**WHAT NEEDS TO BE DONE**
How many separate lines of the data contain "computer"? Give the count and nothing else.

**RECORDS FOR THE EXERCISE**

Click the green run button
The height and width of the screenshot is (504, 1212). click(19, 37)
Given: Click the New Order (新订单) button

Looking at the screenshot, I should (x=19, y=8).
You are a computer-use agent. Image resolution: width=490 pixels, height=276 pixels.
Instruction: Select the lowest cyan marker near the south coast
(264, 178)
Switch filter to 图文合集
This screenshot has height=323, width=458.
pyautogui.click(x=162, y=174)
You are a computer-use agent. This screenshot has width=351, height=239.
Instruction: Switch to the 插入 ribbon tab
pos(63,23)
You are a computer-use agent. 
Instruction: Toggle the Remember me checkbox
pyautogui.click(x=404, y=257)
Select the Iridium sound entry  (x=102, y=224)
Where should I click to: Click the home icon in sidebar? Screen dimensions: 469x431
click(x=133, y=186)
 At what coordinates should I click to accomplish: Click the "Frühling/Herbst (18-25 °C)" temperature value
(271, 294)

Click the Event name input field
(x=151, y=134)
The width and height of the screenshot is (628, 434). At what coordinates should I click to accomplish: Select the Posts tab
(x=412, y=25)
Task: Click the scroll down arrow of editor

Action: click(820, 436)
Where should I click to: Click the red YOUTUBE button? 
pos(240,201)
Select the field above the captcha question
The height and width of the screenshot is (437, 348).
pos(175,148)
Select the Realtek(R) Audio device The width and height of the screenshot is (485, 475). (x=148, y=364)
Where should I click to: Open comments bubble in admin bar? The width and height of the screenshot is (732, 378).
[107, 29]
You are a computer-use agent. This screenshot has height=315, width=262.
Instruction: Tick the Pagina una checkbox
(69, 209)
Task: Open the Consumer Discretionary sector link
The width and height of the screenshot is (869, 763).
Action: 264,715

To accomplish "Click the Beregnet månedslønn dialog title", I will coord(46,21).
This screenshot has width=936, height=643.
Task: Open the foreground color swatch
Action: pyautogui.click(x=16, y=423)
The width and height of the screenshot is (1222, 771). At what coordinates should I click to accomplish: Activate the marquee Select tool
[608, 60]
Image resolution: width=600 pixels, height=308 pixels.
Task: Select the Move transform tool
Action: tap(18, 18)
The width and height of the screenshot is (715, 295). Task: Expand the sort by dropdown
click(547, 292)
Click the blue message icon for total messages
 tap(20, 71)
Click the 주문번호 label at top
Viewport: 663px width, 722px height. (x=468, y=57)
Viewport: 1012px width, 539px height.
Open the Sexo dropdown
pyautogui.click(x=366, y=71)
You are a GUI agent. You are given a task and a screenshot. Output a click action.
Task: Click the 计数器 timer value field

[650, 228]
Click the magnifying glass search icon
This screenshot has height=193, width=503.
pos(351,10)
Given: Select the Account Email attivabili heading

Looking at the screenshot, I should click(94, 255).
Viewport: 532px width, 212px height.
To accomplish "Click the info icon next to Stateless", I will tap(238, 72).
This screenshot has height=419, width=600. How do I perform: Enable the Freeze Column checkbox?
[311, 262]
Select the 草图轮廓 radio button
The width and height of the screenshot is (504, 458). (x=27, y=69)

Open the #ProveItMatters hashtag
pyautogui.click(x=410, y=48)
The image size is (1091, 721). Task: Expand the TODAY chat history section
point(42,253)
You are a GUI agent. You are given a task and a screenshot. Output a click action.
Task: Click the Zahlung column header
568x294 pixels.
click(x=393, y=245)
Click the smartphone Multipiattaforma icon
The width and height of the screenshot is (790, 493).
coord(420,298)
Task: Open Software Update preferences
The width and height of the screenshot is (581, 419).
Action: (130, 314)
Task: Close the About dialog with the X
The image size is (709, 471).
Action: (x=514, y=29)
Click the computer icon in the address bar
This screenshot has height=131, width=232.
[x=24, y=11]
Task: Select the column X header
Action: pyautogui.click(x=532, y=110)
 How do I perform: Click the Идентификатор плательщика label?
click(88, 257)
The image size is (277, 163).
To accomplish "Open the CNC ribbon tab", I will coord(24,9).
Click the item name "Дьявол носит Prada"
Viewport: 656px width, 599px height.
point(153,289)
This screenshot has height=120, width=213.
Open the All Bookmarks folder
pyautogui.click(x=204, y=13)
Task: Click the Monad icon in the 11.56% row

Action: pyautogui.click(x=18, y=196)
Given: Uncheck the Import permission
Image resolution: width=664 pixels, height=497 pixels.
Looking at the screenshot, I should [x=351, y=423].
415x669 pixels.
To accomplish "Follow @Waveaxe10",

**RESULT**
5